CygnusX1985
CygnusX1985

Reputation: 115

What does the -P option for "docker run" actually do?

I setup a pypiserver with docker for our team and ran into a problem, where publishing of packages didn't work. After reading the tutorial more carefully I saw, that -P .htpasswd packages was missing at the end of my docker run ... command.

Compare with the pypiserver documentation (last command in the docker section): https://pypi.org/project/pypiserver/#using-the-docker-image

docker run -p 80:8080 -v ~/.htpasswd:/data/.htpasswd pypiserver/pypiserver:latest -P .htpasswd packages

According to man docker run, the -P option should only receive the values false or true (not a list of files or even a single file) and it maps ports of the container to random ports of the host, that is clearly not happening in my use case, since docker port containername only outputs a single port map which I configured with the lowercase -p option.
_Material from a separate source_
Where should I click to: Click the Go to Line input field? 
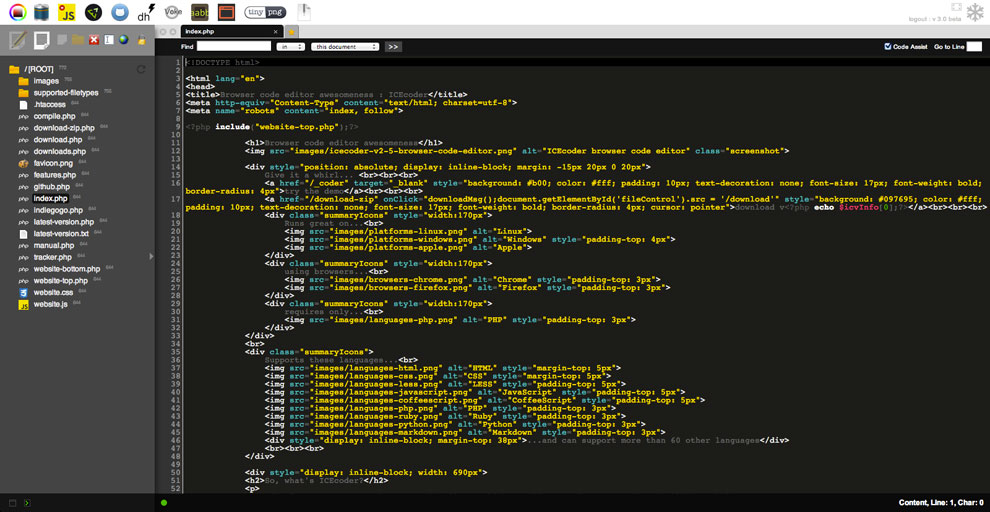click(974, 47)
So what is actually happening here? I first thought, that maybe the file list has nothing to do with the -P option (maybe it is just a toggle, that is automatically set to true if it appears in the command), but when I remove the file list I get the error:

> docker run -p 80:8080 -v ~/.htpasswd:/data/.htpasswd pypiserver/pypiserver:latest -P
usage error: option -P requires argument

Either I seriously misunderstand CLI interfaces or -P does something different as described in dockers manpage.
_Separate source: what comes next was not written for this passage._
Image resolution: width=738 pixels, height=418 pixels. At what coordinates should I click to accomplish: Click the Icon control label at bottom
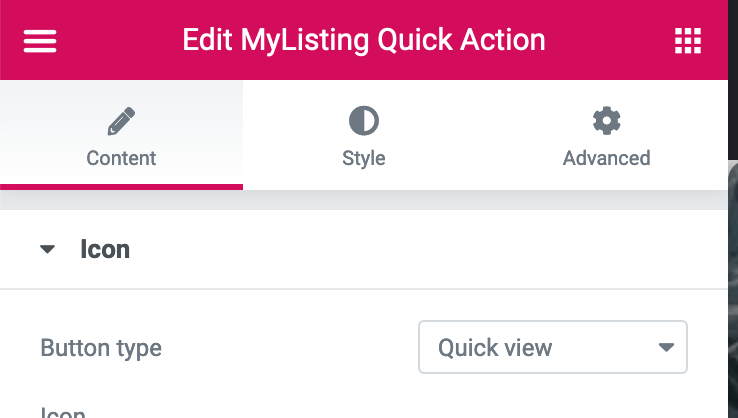pos(63,412)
-P, --publish-all=true|false
          Publish all exposed ports to random ports on the host interfaces. The default is false.

       When set to true publish all exposed ports to the host interfaces. The default is false. If the operator uses -P (or -p) then Docker will make the exposed port accessible on the host and the ports will be available to any client that can reach the host.
       When using -P, Docker will bind any exposed port to a random port on the host within an ephemeral port range defined by /proc/sys/net/ipv4/ip_local_port_range. To find the mapping between the host ports and the exposed ports, use docker port(1).


Upvotes: 2

Views: 2003

Answers (1)

BMitch
BMitch

Reputation: 264306

You're looking in the wrong place. Yes, to docker run the -P option will publish all exposed ports to random high numbered ports on the host. However, before you get to that, the docker run command itself is order sensitive, and flags to docker run need to be passed in the right part of the command line:

docker run ${args_to_run} ${image_name} ${cmd_override}

In other words, as soon as docker sees something that is not an arg to run, it parses the next thing as an image name, and then the rest of the args become the new value of CMD inside the container.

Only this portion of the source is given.